Aun sabiendo que podrían ser evaluados en función de objetivos que no pueden certificar, algunos profesionales continúan ofreciendo este tipo de servicios y los defienden públicamente a través de diversas plataformas. Su forma de presentación también es distinta a la de antaño (algunos las llaman psicoterapias, otros acompañamiento psicoespiritual o coaching), y las estrategias de trabajo también son otras (ejemplo: reemplazo del electroshock por otro tipo de técnicas). Quien lo sabe muy bien es la psicóloga chilena Marcela Ferrer, quien advierte de antemano a sus pacientes que no puede garantizarles que obtendrán una “atracción heterosexual” como resultado del proceso de acompañamiento. Por tanto, quien asume la responsabilidad del éxito del proceso no es tanto el terapeuta, como sí lo es quien consulta. Argumentos del tipo “no estaba lo suficientemente motivado” abundan en las investigaciones sobre el dispositivo reparativo, lo cual refuerza el grado de complicidad que adquieren este tipo de ofertas terapéuticas con principios neoliberales que responsabilizan exclusivamente a los individuos de sus logros y fracasos psicológicos. La motivación, el esfuerzo y la voluntad individual aparecen como los principales focos de trabajo clínico. Y con ello, por supuesto, los quiebres sintomáticos y “recaídas” que solo culpabilizan a los pacientes y les hacen creer que de ellos depende conseguir lo que desean. En este caso, la añorada heterosexualidad y sus índices de verificabilidad más evidentes: una pareja del sexo opuesto y un estilo de vida que se ajuste a cánones de feminidad o masculinidad tradicionales.

Nuestro rechazo a este tipo de terapias no se justifica solo por la adhesión colegiada a manuales y recomendaciones expertas en la materia. En su especificidad, nuestro rechazo es a sus fundamentos y consecuencias nocivas sobre la salud física y mental de las personas. Y en una dimensión más amplia, rechazamos también la mercantilización de nuestro trabajo clínico y la oferta indiscriminada de una “solución” frente a cualquier demanda. El dinero y poder adquisitivo de las personas no debieran definir nuestros estándares profesionales. Lo que es mejor para el mercado –porque vende más, genera más rating y mayor demanda– no necesariamente es lo mejor para la sociedad.

Ofrecer una terapia reparativa, solo por el hecho de que el paciente así lo requiere, no es separable de nuestra adherencia a los principios que fundamentan dicho dispositivo, vale decir, creer que la homosexualidad sería un desorden emocional, un estilo de vida incompatible con relaciones afectivo-sexuales sanas, una adicción comparable con el alcoholismo, un síntoma de un trastorno de personalidad de tipo narcisista o expresión de un trauma sexual acontecido en la infancia. Más allá de las buenas intenciones –y la apelación a un profesionalismo disfrazado de caridad– éstas son las ideas fuerza que están detrás de los modelos de trabajo terapéuticos propuestos por los inventores de la terapia reparativa, y son también las ideas que han contribuido a que por siglos las sexualidades no heterosexuales sean criminalizadas y perseguidas, incluso en contextos donde los derechos de las personas LGBTI están protegidos.

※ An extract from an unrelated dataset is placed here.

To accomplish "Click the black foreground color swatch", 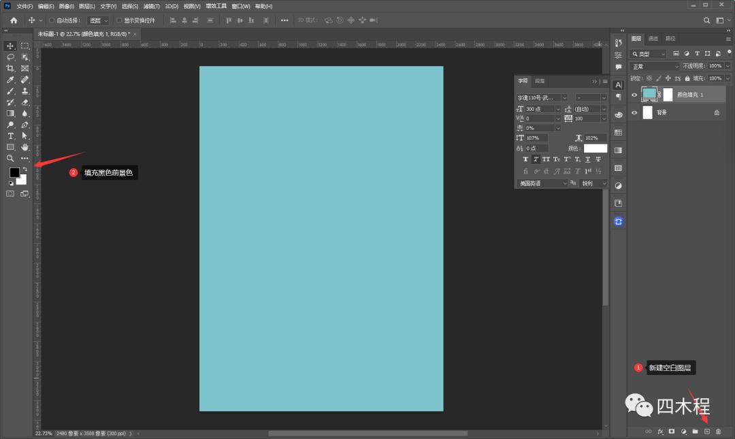I will click(14, 172).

La psicología y la psicoterapia no pueden volver a ser cómplices de dicha violencia. La historia está llena de testimonios al respecto y nuestras posiciones políticas como terapeutas siguen siendo impugnadas en la actualidad a propósito de la patologización de las identidades trans, y de tantos otros sujetos que se sienten violentados por nuestras interpretaciones y procedimientos clínicos. No deleguemos en el mercado lo que no hemos podido resolver desde nuestro propio código de ética. No colaboremos tampoco con los mandatos culturales que empujan a las personas a sentir que hay algo “malo” en ellos que requiere ser corregido. Hoy discutimos sobre la oferta de corregir la identidad de personas no heterosexuales, sin embargo esto mismo ocurre todo el tiempo con la demanda por normalizar a niñas y niños inquietos, mujeres que no quieren ser madres o trabajadores cansados que no rinden en sus trabajos.